Girls Not Brides
by: Sarah Kess
July 31, 2012
Archbishop Desmond Tutu calls it “a practice that robs millions of girls of their childhood, their rights and their dignity.” Former President of Ireland Mary Robinson says it’s an issue about the “squandered potential of hundreds of millions of girls and the women they become.”
Tutu and Robinson are among those hoping to bring an end to child marriage, an issue long classified as a violation of human rights. Defined as the marriage of a child, most often girls, under the age of 18, child marriage prevents girls from obtaining an education, developing normative social skills, and ultimately contributes to a host of debilitating, and often deadly, health risks.
As members of The Elders, an independent group of ten global leaders who work together for peace and human rights, Tutu and Robinson are part of an initiative to end child marriage. Girls Not Brides: The Global Partnership to End Child Marriage seeks to bring together community organizations, international agencies, and governments in an effort to eradicate the practice.
If present trends continue, the International Center for Research on Women predicts that 100 million girls will marry over the next decade. Child marriage is an epidemic in countries like Bangladesh, Mali, Mozambique, Nepal and Niger—countries where over fifty percent of girls are married before age 18.

**Directions:**
1 - In the article on child marriage, what age defines a child marriage?
2 - Continue the article on child marriage from where it stops.
The lines after this article come from a separate source.

**Data:**
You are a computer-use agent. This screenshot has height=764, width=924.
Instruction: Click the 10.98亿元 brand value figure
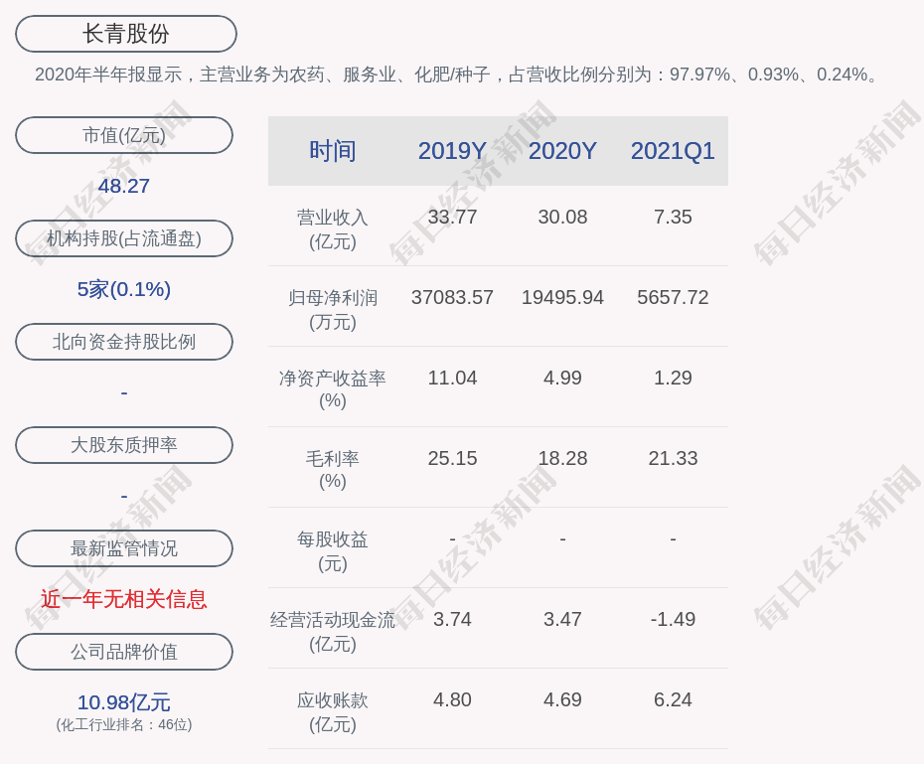(x=124, y=702)
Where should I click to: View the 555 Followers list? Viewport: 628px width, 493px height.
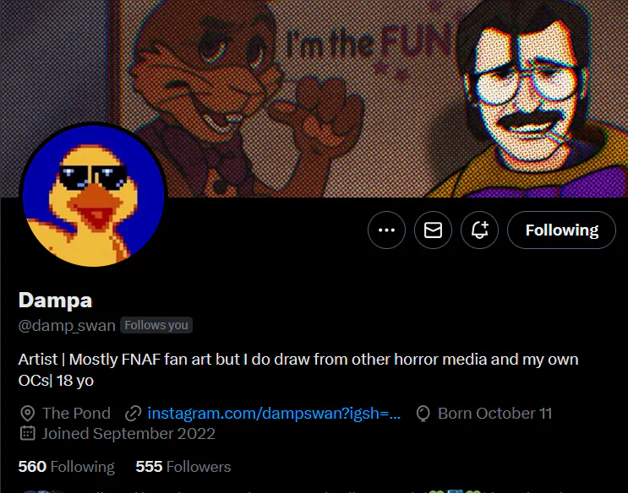pos(183,467)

**Answers by item:**
1 - Under the age of 18.

2 -
Because girls are seen as costly to feed, clothe, and educate, early marriage is considered financially beneficial to families. Early marriage is also seen as a protection against premarital sex, unintended pregnancies, and sexually transmitted diseases; in actuality, child brides face a much higher risk of contracting HIV and STDs, as they often marry older men with sexual experience.
The statistics on maternal mortality for child brides point to an even larger problem. Pregnancy is the leading cause of death worldwide for women aged 15-19, according to a recent UNICEF report. Girls between the ages of 15-19 are twice as likely to die during pregnancy as women in their twenties. Girls younger than 15 are five times more likely to die during childbirth.
Though laws prohibiting child marriage exist in many countries, such laws are seldom enforced.
“I’m going to be as committed to ending child marriage as I was to ending apartheid,” Archbishop Tutu has said.